さて、そのリストですが、第1位に輝いたのが

もっと凄いのが第2位。

考えてみて下さい。30分1人で話し続けるだけでもしんどいのに、その間に9.5秒毎に1回人を笑わせる・・・これはよほどの経験と才能とやる気があって気合が入っていないとできません。

1位から3位までは平均10秒を切っています。そのあと27位までが15秒を切り、28位が15秒きっかり。続く47位までが20秒を、70位までが30秒を切っています。80位までが40秒以下、86位が86.1秒で、87番目、最後の1つだけ191.5秒、3分強に1回の笑い。五光という題ですが、人情話か何かだったんでしょうか。この笑いの密度に対抗できるのは全盛時代のやすし・きよしぐらいではないか・・・と統計はありませんが、勝手に想像しています。

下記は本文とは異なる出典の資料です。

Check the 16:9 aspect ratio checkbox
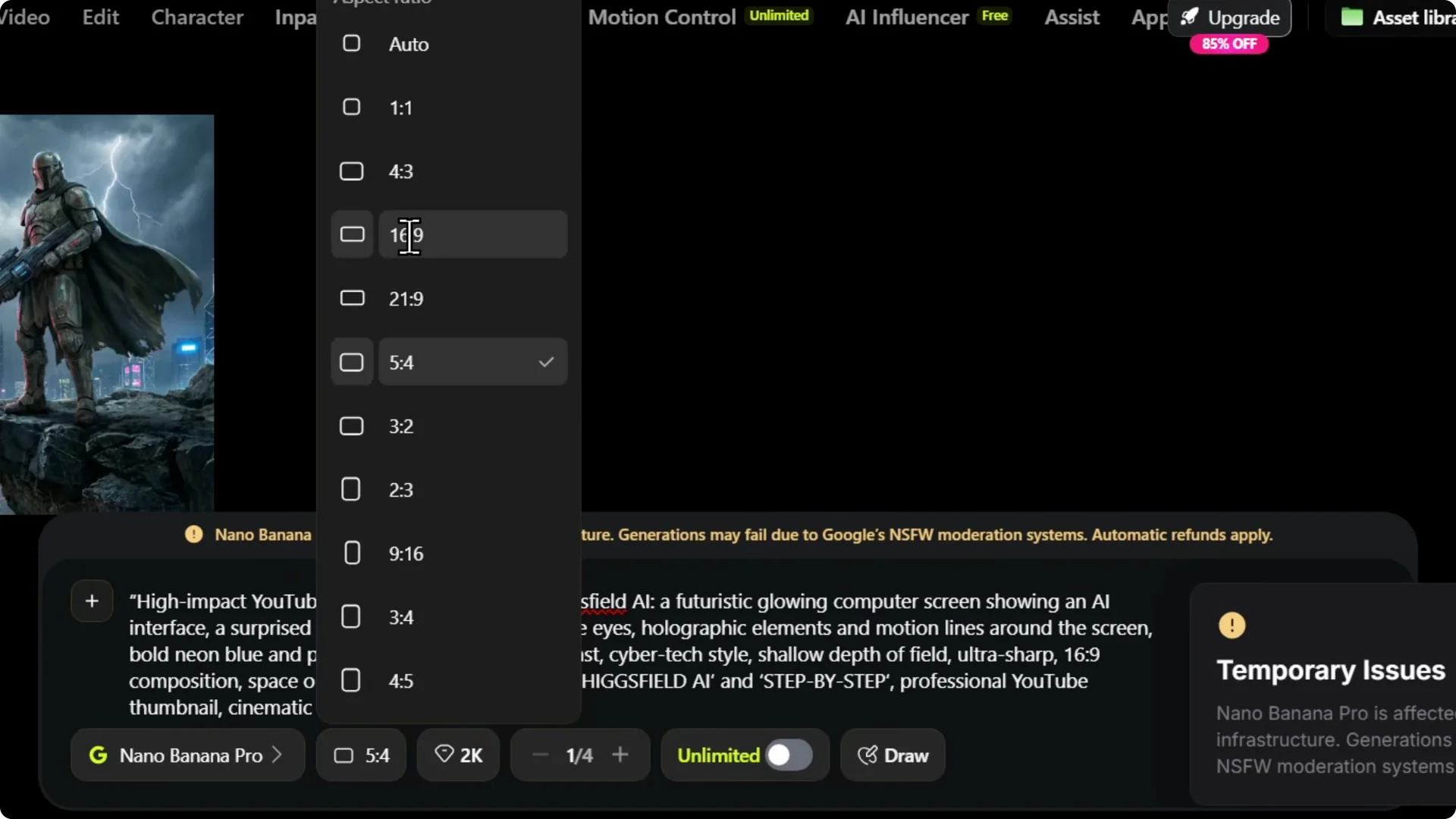1456x819 pixels. click(351, 234)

意気込みという点から見ると、アメリカでコメディーを作った映画監督のエピソードが比較の対象になるでしょう。作品が一通り完成し、テストのスクリーニングがあり、観客が上映中に何度笑ったかという事が報道されていました。この時の監督の発言がいいです。

以前作った映画では「・・・秒に・・・回笑った」などという事が言われていたが、今回は人は1回しか笑わない。映画の始めに笑い出し、終わりまで笑いが止まらない。

こんな事を言う監督もかなり気合が入っていますが、落語が緊張と緊張緩和の世界だとすると、上演中笑いっぱなしというのは疲れます。観客が次の笑いに備えて英気を養う時間が必要です。江戸前寿司を食べる時に毎回お茶と生姜で前の味を消し、新たなおいしさを味わうように、前の笑いから1度回復して、次の笑いを新鮮に感じるという意味でも笑いの間に静けさを置いた方がいいように思います。この辺のタイミングを心得ている人が偉い落語家なんだと思います。

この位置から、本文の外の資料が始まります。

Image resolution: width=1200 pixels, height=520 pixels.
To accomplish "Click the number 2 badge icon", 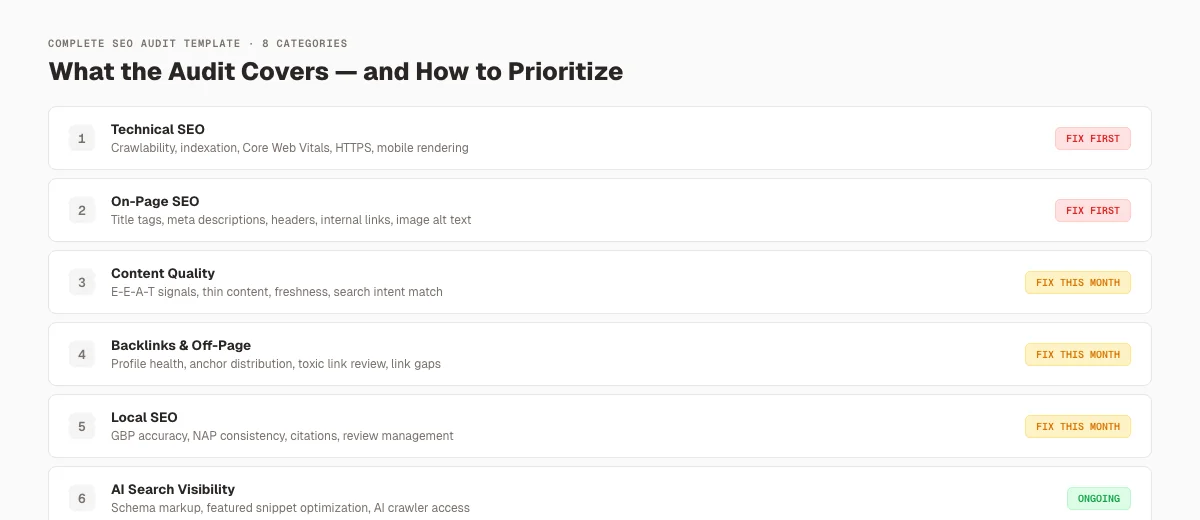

米朝師匠が凄いという事を数字ではっきり示したこの筆者もなかなか気合の入ったファンです。私は若い時はあまり米朝師匠のファンではありませんでした。奥が深くて、子供には良さが分からないのかも知れません。子供の時は食べてもおいしいと感じない物があるという話を最近どこかで目にしましたが、落語家でも大人になってからでないと良さが分からない場合があるようです。

ちなみに今回のタイトル「米朝問題」は、桂米朝師匠が自ら思いついた洒落で、どこかの録画の時に枕で「最近新聞にやたら自分の名前が出ているので変だと思ったら、あれは米国と朝鮮の事だった」という趣旨の話をしておられました。あの当時はまだそれを笑って済ませることのできる時代でした。